(Try it): Below are some records. Print exactly the lines between the one holding "Given: Tap the About Survive with emix title" and the one holding "The image size is (900, 1050).", inclusive, and nothing else.

(Record excerpts):
•••

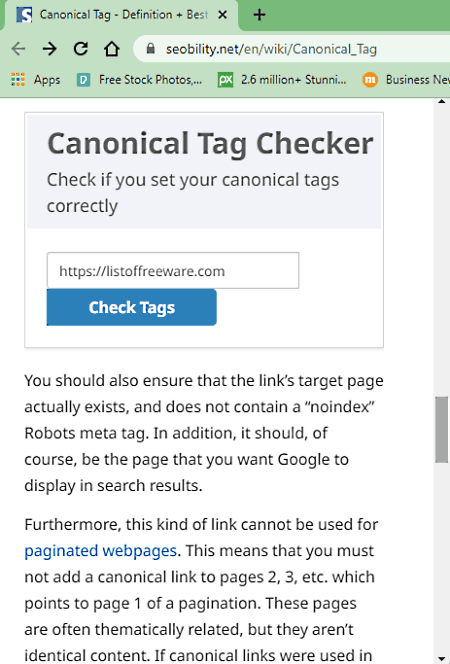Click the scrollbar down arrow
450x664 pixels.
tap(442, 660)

•••

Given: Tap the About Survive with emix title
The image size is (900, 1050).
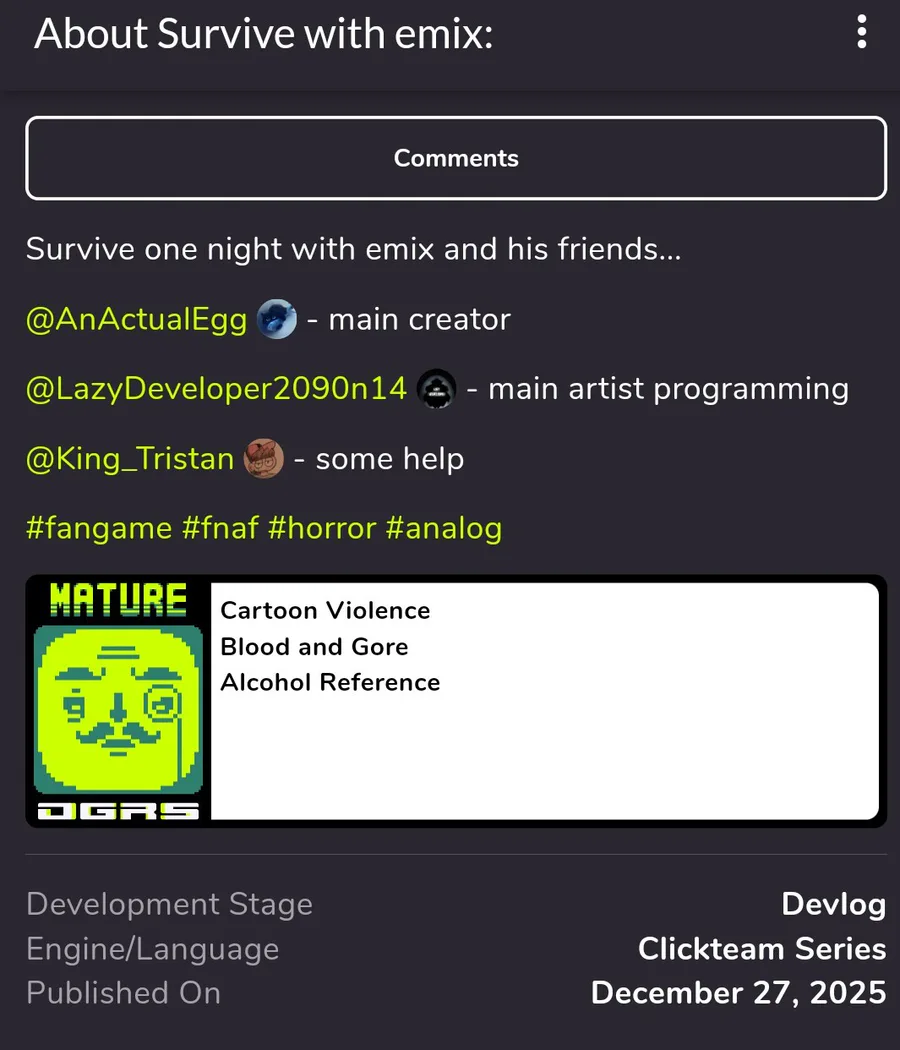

•••

(Exercise output):
Given: Tap the About Survive with emix title
The image size is (900, 1050).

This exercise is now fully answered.